One in five large businesses in Scotland is “financially stressed” with the situation unlikely to improve until a post-Brexit trade deal can be thrashed out, a report today suggests.
Despite the negative trend, Scotland compares favourably to the rest of the UK, where a slightly higher percentage of businesses (24 per cent versus 21 per cent) are suffering financial stress and 4 per cent are facing “acute financial distress” (3 per cent in Scotland), according to the KPMG study.
Examining the filings of businesses with revenues in excess of £10 million, the firm’s analysis reveals that the sectors bearing the greatest number of companies in financial stress and distress are business services, building and construction, consumer production, leisure and hospitality, and industrial manufacturing.
Alan Flower, head of KPMG’s restructuring advisory team in Scotland, said: “No doubt Brexit uncertainty has had its impact on these results and despite recent progress on that front, until a trade deal is done, the impact assessed and then its operation experienced, uncertainty is going to be the new norm.

================

> Required action 1
In the article on financially stressed Scottish businesses, what share of businesses in Scotland face "acute financial distress"?
> Required action 2
Please repeat word for word the part of the article on financially stressed Scottish businesses that begins at the words "Examining the filings" and stops after the words "the new norm.".
> Required action 3
Carry on the article on financially stressed Scottish businesses from the point where it stops.

> Supplied information

================

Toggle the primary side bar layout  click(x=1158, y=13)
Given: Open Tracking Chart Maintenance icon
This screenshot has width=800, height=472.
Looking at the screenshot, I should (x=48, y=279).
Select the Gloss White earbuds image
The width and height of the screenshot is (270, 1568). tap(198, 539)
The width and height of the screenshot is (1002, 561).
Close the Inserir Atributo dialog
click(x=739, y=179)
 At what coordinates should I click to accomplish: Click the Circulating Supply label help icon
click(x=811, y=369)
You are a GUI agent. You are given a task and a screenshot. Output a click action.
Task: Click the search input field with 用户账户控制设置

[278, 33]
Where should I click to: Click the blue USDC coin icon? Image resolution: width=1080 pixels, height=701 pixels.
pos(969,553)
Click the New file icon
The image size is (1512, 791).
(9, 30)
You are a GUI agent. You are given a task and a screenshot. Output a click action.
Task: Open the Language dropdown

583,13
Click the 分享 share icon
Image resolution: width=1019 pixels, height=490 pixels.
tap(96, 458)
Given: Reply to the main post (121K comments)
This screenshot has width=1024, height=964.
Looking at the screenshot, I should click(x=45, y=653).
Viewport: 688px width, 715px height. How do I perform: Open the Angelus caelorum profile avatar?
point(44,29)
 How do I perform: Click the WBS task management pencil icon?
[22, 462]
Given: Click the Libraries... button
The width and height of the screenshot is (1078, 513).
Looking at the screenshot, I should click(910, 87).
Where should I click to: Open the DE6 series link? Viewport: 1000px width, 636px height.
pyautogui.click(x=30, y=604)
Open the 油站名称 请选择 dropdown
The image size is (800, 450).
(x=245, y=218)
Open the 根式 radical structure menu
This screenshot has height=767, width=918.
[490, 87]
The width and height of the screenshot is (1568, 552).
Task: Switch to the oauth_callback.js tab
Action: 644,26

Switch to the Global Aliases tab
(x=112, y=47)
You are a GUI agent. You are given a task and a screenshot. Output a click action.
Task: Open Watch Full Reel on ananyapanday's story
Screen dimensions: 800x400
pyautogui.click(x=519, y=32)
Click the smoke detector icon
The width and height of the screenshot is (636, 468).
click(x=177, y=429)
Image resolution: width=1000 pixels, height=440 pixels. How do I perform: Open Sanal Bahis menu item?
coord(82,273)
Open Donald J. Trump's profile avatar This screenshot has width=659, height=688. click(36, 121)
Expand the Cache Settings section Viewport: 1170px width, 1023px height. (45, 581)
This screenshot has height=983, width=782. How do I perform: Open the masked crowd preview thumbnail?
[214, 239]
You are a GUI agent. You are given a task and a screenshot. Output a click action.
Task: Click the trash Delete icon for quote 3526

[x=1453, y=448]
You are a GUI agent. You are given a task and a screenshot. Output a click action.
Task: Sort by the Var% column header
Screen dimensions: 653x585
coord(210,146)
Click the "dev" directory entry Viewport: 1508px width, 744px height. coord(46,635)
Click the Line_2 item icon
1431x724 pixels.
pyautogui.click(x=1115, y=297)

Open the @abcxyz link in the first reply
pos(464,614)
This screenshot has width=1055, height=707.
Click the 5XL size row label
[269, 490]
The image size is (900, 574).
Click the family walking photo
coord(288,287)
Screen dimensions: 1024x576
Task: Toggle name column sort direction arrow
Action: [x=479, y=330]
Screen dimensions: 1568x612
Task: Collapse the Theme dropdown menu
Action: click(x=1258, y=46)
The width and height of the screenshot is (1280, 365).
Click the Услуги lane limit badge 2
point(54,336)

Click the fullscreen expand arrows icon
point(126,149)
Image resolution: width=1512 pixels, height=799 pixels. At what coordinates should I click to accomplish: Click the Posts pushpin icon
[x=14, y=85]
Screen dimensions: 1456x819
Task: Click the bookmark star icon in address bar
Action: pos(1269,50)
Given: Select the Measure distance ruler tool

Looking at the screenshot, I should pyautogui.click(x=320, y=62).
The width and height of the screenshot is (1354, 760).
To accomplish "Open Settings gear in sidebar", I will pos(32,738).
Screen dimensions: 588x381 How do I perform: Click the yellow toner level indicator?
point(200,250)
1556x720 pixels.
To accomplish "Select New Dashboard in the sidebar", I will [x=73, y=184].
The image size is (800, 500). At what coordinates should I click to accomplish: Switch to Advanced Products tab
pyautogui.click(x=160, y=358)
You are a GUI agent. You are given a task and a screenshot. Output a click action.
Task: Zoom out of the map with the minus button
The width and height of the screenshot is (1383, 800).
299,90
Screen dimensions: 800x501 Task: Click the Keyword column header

================

> Task answer 1
3 per cent

> Task answer 2
Examining the filings of businesses with revenues in excess of £10 million, the firm’s analysis reveals that the sectors bearing the greatest number of companies in financial stress and distress are business services, building and construction, consumer production, leisure and hospitality, and industrial manufacturing.
Alan Flower, head of KPMG’s restructuring advisory team in Scotland, said: “No doubt Brexit uncertainty has had its impact on these results and despite recent progress on that front, until a trade deal is done, the impact assessed and then its operation experienced, uncertainty is going to be the new norm.

> Task answer 3
“The well-publicised problems in retail and casual dining are undoubtedly at the heart of the consumer markets and leisure and hospitality sectors appearing on the list of sectors whose performance has declined. But notwithstanding this broad analysis, well-run businesses that identify issues early and take action will always succeed despite macro-economic or sectoral issues faced.”
Consumer production (one in four) and leisure and hospitality (one in three) were found to be the sectors with the highest proportions of stress. Both industries have witnessed a marked increase in stress since 2017, KPMG noted.
Meanwhile, business services and industrial manufacturing are showing stress in line with the Scottish average (one in five) and are tracking “largely flat” against the previous year’s results, the report added.
Only the building and construction sector is showing a lower proportion of businesses in stress than the Scottish average (one in six) and an improvement from the previous year.
Blair Nimmo, head of restructuring at KPMG in the UK, said: “The analysis reflects our historical experience of the Scottish economy – namely that it doesn’t experience the same levels of volatility as in England.
“When we drill into the data, the population experiencing more acute financial distress in Scotland has remained flat across the last five years.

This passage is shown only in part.